Deutsch referred calls to Microsoft.
Asked what his reaction was to the news, JWT CEO Bob Jeffrey said: "Anger and shock."
"To say we're not angry would be dishonest," he said. "I've been in the business a long time, and I've had positive calls and negative calls and this was one of the most shocking in my time. ...The results are in -- we're winning an Effie for Bing and we've won other accolades for the work." But, he added: "We're survivors and we'll get through this and ultimately will plan to replace the business in New York."

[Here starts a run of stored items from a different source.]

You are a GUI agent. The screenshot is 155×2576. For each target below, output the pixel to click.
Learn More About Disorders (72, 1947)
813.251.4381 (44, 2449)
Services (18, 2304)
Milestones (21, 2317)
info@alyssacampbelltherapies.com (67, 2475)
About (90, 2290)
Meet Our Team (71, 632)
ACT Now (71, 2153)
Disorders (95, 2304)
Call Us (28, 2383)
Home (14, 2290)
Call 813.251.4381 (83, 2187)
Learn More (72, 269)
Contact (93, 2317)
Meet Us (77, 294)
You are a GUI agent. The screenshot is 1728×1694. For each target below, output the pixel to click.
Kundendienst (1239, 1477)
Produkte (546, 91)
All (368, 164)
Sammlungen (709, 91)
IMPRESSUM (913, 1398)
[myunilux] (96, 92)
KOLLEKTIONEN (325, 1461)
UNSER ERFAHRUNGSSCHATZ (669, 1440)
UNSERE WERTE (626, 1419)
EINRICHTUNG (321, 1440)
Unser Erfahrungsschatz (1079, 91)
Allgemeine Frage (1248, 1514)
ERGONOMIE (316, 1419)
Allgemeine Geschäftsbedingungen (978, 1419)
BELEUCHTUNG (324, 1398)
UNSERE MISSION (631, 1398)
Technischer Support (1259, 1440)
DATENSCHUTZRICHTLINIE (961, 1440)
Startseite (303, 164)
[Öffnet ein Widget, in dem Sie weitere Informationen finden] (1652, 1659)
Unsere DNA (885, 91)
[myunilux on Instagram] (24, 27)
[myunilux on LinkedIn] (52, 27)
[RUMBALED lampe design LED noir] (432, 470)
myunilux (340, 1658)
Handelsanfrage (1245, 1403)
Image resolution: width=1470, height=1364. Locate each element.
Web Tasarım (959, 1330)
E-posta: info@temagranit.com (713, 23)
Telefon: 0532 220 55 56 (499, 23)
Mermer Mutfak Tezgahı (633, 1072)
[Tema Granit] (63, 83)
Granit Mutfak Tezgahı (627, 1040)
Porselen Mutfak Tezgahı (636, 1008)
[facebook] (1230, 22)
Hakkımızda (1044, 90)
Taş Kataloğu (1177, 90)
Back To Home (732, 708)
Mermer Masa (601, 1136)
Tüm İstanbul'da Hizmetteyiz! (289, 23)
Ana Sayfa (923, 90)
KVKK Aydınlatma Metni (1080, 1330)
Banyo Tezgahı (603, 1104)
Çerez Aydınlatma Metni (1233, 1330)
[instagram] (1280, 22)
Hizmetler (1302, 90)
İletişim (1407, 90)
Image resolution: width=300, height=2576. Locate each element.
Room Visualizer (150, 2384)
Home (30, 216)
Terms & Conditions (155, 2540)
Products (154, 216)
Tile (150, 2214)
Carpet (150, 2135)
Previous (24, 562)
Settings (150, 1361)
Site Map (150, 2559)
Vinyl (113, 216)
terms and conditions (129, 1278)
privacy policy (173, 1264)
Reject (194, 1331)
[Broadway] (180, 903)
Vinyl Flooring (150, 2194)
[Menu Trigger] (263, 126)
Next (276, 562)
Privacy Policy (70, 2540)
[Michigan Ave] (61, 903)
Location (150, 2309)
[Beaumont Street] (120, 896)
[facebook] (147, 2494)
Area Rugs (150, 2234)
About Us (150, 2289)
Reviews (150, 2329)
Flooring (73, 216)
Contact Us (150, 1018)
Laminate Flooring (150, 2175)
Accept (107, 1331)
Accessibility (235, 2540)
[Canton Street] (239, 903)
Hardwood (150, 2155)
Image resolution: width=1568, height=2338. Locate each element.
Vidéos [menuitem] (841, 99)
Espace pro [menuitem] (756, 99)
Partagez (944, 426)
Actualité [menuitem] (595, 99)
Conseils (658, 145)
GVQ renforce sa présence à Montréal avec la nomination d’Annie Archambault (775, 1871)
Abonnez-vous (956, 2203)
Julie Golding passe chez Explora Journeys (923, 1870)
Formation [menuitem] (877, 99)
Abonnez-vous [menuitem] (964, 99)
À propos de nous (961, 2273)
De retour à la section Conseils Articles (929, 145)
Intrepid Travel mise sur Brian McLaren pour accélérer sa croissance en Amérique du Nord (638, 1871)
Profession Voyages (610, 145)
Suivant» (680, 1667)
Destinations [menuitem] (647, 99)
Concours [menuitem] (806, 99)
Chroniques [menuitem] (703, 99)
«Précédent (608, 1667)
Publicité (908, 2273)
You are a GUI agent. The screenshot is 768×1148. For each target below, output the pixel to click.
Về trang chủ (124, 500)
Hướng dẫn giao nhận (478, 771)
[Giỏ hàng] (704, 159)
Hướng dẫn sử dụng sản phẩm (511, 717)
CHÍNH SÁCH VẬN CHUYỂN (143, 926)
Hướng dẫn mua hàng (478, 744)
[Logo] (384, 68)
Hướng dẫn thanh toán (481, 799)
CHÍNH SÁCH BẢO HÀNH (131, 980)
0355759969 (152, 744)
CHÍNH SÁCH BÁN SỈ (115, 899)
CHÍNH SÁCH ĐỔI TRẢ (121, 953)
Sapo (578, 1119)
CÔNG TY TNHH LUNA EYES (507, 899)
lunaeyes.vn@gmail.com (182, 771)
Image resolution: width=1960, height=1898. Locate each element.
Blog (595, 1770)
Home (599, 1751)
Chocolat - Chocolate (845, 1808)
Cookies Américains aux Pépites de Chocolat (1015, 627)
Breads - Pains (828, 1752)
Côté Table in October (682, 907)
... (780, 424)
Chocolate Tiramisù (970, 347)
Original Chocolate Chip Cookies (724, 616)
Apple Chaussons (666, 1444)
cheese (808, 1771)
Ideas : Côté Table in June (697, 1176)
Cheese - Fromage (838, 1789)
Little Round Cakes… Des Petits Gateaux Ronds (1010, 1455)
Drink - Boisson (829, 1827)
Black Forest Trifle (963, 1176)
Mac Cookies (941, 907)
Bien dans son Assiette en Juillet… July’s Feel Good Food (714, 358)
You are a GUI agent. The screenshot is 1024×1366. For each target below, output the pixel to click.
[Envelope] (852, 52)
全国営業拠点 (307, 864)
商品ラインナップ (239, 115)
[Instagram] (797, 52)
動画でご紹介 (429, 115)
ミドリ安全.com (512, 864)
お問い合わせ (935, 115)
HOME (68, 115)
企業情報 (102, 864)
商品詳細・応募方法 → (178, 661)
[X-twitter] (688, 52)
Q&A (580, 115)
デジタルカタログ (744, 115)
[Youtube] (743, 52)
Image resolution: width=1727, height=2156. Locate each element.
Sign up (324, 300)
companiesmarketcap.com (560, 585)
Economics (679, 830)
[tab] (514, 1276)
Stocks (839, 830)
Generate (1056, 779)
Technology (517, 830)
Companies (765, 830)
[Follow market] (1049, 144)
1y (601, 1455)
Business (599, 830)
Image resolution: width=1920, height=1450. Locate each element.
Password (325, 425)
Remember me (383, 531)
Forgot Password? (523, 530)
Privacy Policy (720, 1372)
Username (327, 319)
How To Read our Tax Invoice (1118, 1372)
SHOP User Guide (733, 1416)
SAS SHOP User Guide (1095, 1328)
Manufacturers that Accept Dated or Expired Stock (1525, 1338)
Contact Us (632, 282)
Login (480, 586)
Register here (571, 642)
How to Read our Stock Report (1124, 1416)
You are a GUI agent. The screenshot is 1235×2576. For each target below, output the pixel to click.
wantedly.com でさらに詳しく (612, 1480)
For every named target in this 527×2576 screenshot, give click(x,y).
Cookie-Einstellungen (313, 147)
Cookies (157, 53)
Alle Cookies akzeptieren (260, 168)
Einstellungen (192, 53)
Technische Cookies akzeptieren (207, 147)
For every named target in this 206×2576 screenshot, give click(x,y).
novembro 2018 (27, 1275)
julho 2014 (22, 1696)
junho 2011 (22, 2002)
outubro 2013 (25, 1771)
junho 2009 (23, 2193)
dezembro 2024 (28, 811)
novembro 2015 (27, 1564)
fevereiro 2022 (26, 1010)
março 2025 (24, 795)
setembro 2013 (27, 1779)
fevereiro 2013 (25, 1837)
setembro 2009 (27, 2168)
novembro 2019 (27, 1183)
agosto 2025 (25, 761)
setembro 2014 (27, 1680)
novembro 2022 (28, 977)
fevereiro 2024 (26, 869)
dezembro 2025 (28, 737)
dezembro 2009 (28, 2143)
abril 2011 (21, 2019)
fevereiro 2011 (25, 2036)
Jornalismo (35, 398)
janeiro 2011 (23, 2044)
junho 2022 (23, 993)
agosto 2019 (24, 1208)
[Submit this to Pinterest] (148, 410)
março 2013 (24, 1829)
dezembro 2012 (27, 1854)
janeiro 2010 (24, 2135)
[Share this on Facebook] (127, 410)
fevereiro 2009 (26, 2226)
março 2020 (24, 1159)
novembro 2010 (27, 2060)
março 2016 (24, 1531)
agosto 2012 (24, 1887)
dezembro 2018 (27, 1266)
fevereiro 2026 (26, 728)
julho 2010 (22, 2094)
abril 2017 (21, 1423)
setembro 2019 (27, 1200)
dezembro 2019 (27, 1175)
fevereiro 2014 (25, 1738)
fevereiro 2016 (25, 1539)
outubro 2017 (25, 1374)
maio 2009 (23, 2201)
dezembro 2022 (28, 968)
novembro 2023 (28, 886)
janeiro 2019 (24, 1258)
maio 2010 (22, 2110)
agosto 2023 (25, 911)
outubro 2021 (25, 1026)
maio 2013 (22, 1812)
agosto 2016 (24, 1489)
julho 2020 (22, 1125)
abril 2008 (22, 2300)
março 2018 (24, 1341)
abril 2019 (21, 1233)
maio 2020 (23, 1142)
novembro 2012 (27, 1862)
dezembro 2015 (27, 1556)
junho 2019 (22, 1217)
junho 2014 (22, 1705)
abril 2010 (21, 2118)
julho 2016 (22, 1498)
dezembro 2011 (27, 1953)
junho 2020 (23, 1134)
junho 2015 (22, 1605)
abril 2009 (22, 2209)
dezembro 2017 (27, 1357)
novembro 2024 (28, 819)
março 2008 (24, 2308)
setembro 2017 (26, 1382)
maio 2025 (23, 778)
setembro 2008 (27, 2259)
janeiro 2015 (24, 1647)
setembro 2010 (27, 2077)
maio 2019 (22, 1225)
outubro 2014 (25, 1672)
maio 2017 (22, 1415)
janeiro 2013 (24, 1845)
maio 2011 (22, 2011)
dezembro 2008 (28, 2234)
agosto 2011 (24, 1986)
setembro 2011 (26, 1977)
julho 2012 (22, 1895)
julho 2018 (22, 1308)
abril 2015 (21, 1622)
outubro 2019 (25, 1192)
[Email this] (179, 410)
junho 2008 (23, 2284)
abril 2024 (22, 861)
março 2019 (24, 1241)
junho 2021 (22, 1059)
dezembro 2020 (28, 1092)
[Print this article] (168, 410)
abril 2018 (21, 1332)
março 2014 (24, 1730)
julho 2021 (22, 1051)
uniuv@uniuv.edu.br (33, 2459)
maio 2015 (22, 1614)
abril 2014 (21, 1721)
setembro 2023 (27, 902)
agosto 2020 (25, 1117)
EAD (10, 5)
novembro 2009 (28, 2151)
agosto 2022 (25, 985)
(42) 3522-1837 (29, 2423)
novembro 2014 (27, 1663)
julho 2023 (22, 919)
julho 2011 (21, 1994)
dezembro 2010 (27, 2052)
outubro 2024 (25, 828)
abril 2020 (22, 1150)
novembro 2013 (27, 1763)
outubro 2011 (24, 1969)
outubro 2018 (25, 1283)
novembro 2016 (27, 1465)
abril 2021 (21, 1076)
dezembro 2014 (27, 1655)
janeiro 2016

For Deutsch, it means a second win from Microsoft in the span of less than a year. Last August, the marketer reached out to agencies to pitch ideas for its cloud-computing business, also dubbed its "commercial account." In quick order, it chose Deutsch's New York office to handle the business.
In April of 2009, Microsoft Corp. announced Bing, its new search engine, with much fanfare. It shortly debuted a massive ad push -- pegged at an estimated $80 million to $100 million -- under then-JWT Chief Creative Officer Ty Montague. The work went after Google and Yahoo with the notion of "search overload," displaying consumers babbling all sorts of search terms as they went about their day.
Microsoft spent more than $1 billion on advertising in the U.S. last year, according to Ad Age 's DataCenter, which ranks Microsoft as the 32nd-biggest national advertiser.
The moves comes as global marketing leader Mich Mathews is on her way out the door at Microsoft after 22 years at the company. She is replaced by Chris Capossella.